Die Atmosphäre in Europa steht unter Hochspannung – und das deutlich früher als in vergangenen Jahrzehnten. Zum ersten Maiwochenende 2026 deutet sich eine erste schwere Gewitterlage an, die den Trend der letzten Jahre eindrucksvoll bestätigt.
Das bevorstehende Wochenende verspricht wettertechnisch eine explosive Mischung: Bereits am Samstagnachmittag werden nach aktuellen Berechnungen des GFS-Modells im Westen und Südwesten Deutschlands die ersten kräftigen Gewitterzellen entstehen.
Die Wetter- / Temperturkarten für Freitag und Samstag (15:00 Uhr) sowie Sonntag (12:00 UIhr) nach GFS:
Am Sonntag (3. Mai) weitet sich die Lage dann aus: Es ist mit verbreiteten, teils schweren Gewittern im gesamten Bundesgebiet zu rechnen. Was meteorologisch spannend klingt, ist gleichzeitig ein deutliches Signal des klimatischen Wandels - denn die Zeitfenster für solche extremen Wetterereignisse verschieben sich spürbar nach vorne.

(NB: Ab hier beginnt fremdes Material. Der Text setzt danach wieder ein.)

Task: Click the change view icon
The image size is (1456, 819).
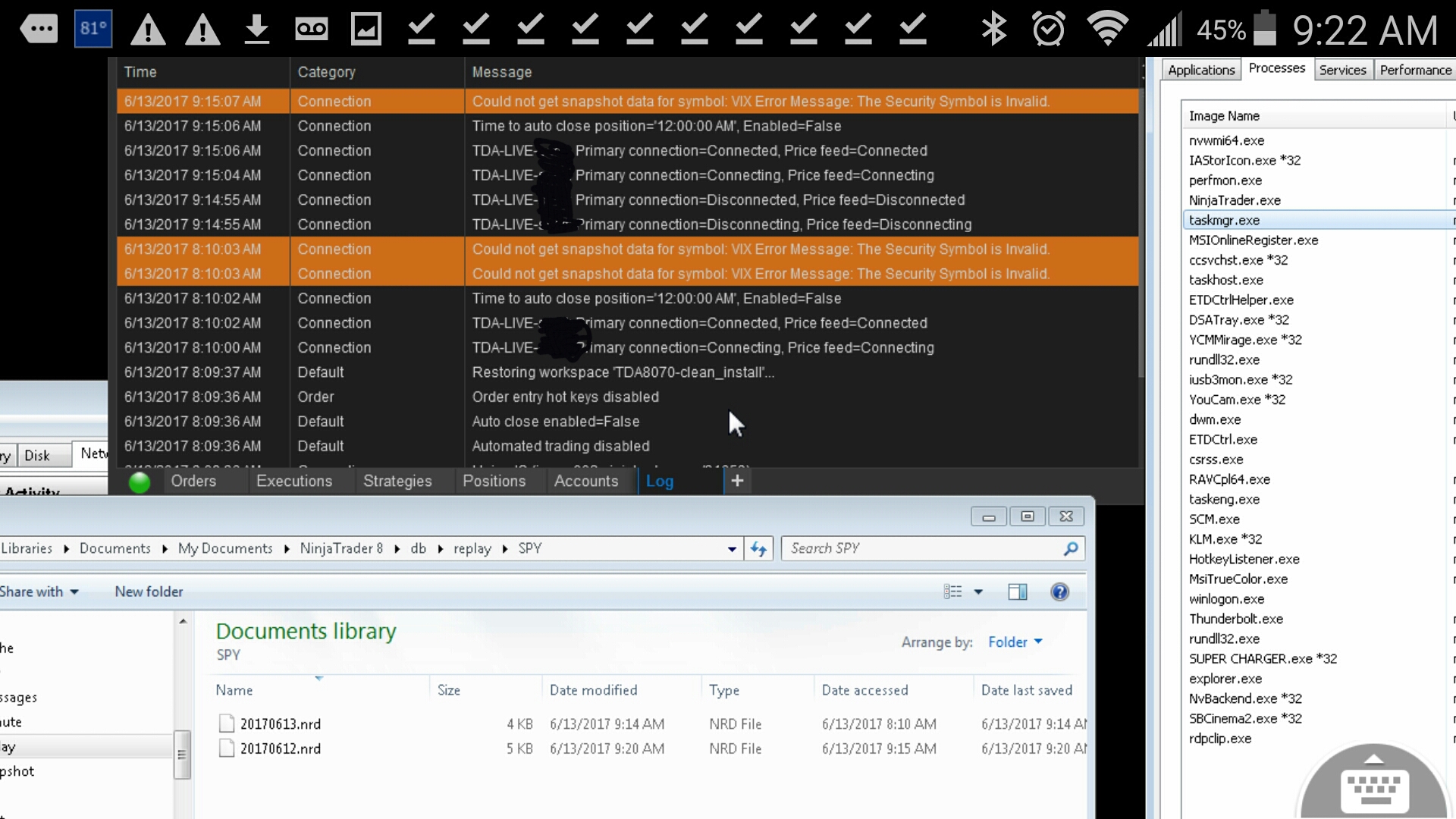Action: pos(953,592)
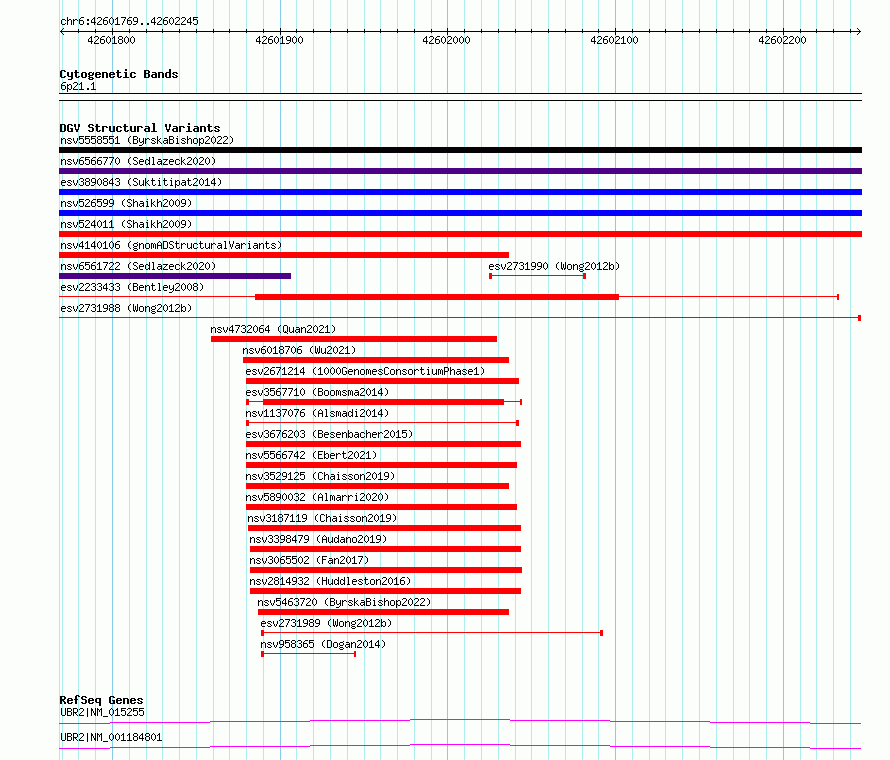The height and width of the screenshot is (760, 890).
Task: Select the esv3567710 Boomsma2014 variant bar
Action: pyautogui.click(x=384, y=402)
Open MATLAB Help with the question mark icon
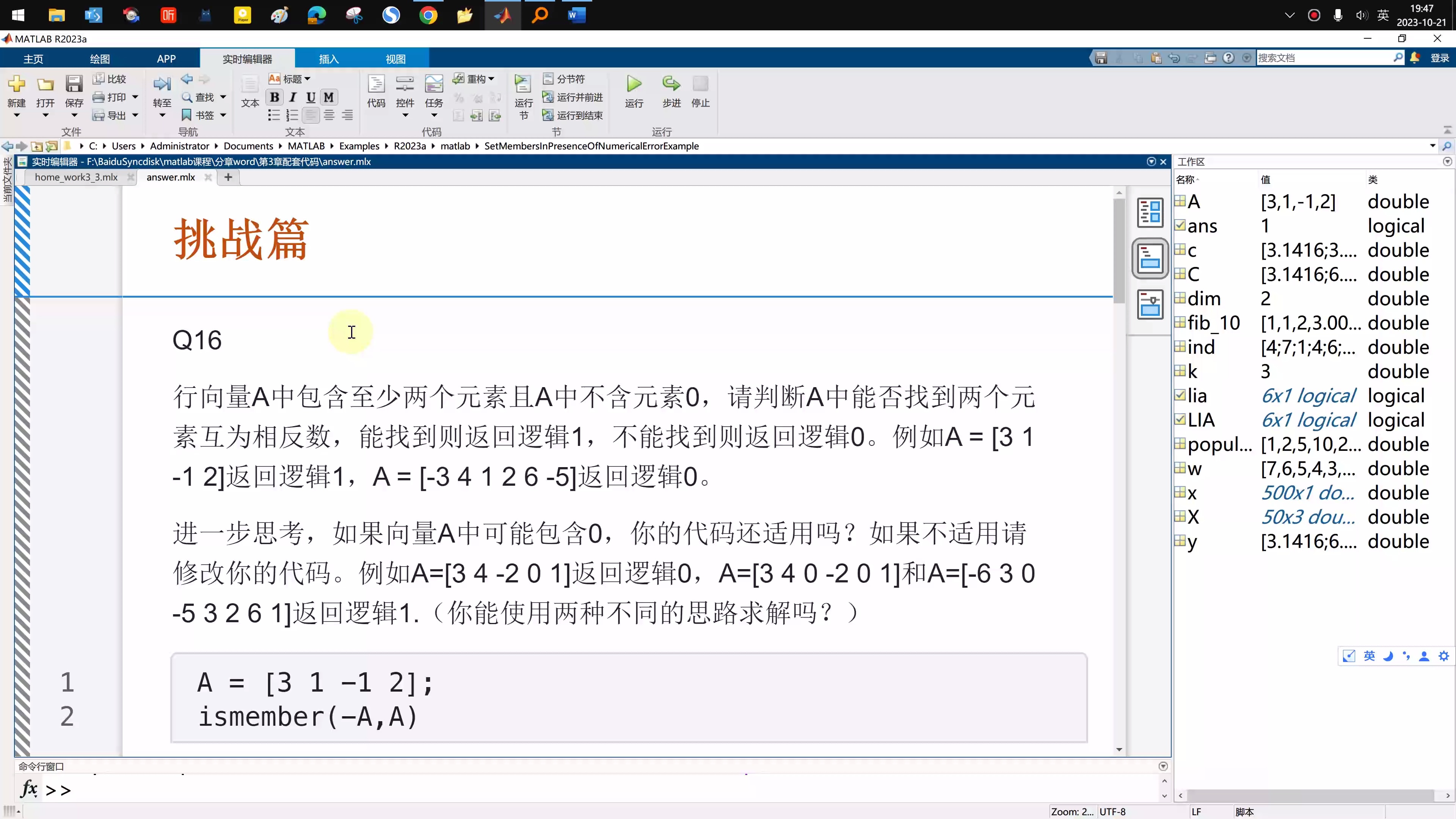1456x819 pixels. (x=1229, y=57)
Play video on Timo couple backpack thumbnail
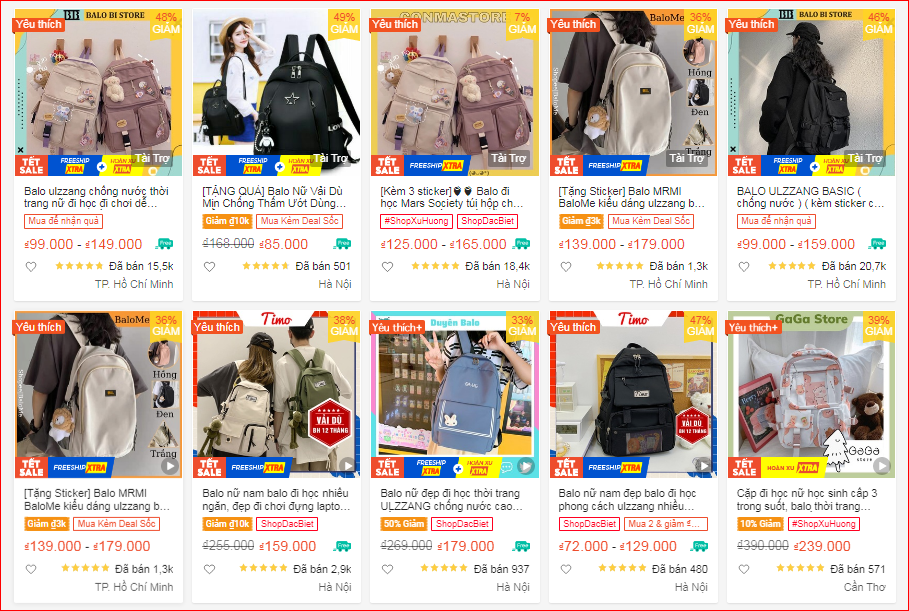 pyautogui.click(x=347, y=466)
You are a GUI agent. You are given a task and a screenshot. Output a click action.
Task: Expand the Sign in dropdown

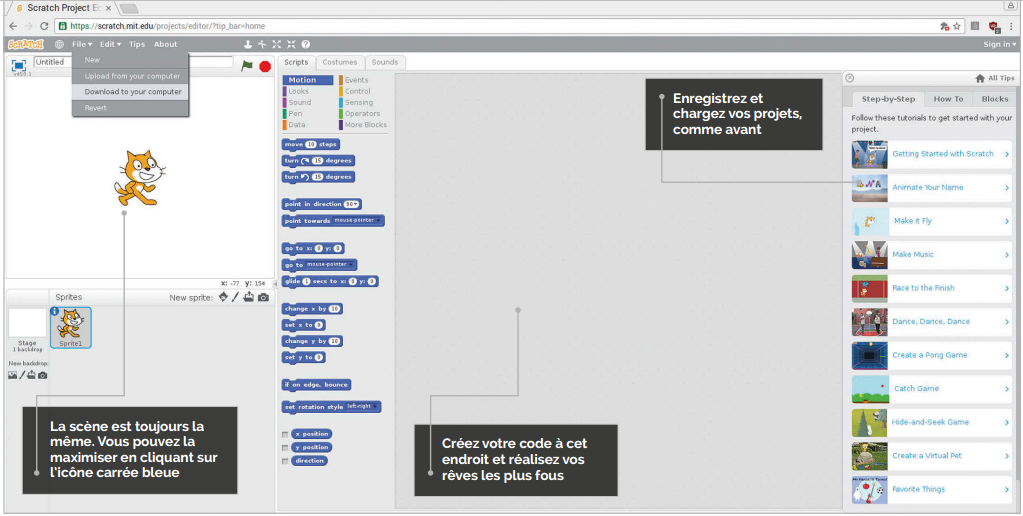(x=998, y=44)
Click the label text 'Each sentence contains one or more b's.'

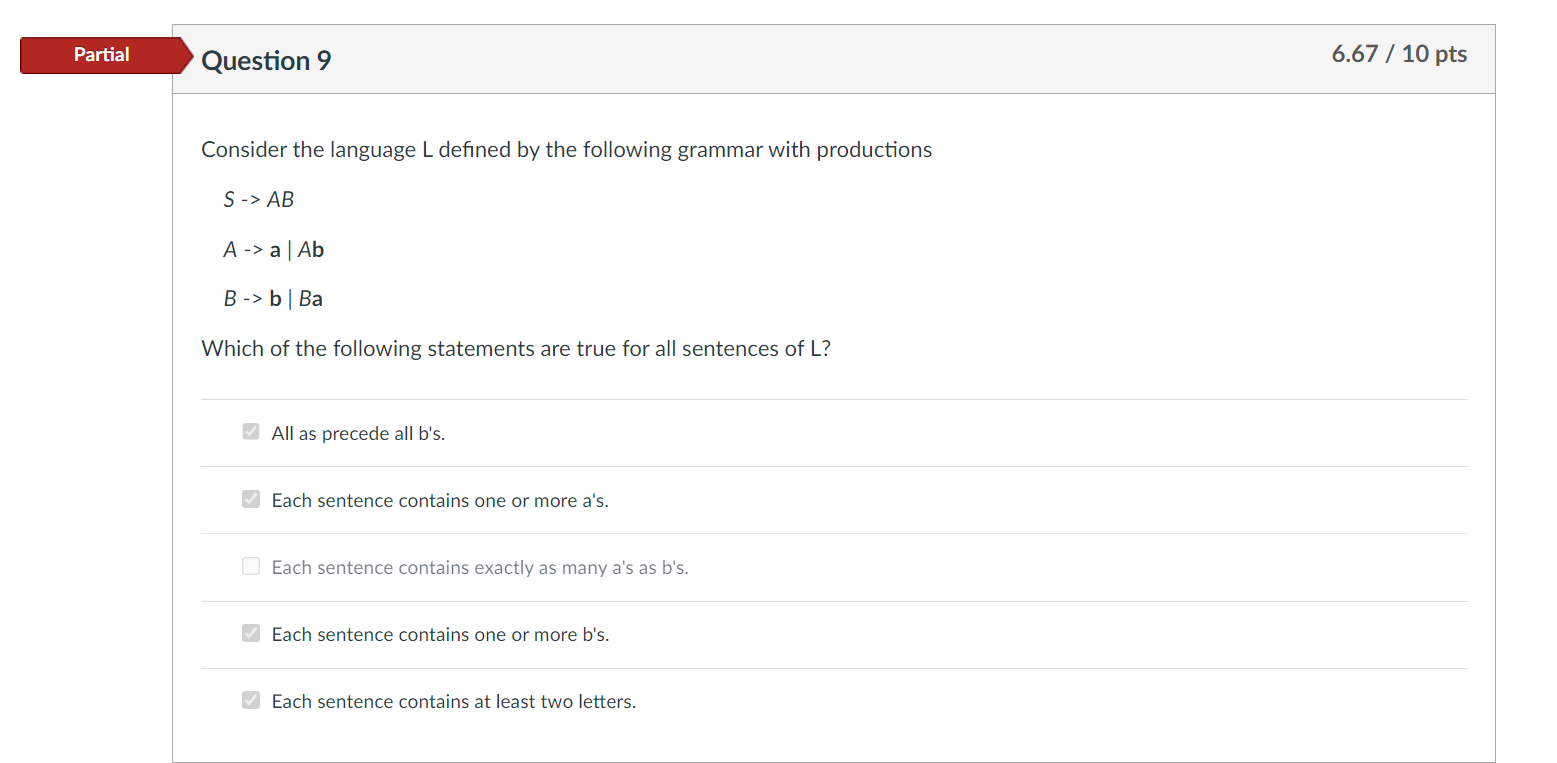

Ein historischer Rückblick verdeutlicht diese Entwicklung: Als der 1. Mai im Jahr 1919 durch die Weimarer Nationalversammlung zum offiziellen Feiertag ernannt wurde, zeigte sich das Wetter zwar nass und wechselhaft, doch schwere Gewitterfronten waren zu diesem frühen Zeitpunkt im Jahr eine absolute Seltenheit.
Über 100 Jahre später ist aus der Ausnahme fast schon die Regel geworden. Die Ursache liegt in der physikalischen Beschaffenheit unserer sich erwärmenden Atmosphäre: Wärmere Luftmassen können mehr Energie und Feuchtigkeit speichern – der ideale Treibstoff für frühe Unwetterlagen.
Die statistischen Daten der letzten 150 Jahre unterstreichen diesen Trend. Während Gewitter früher klassische Boten des Hochsommers waren, finden sie heute in einer wärmeren Welt immer früher den Weg in den Kalender. Wo man früher lediglich mit einem Regenschauer zum Maiausflug rechnen musste, gehört die Warnung vor Blitzschlag und Sturmböen heute bereits zum festen Repertoire des Frühlingsbeginns.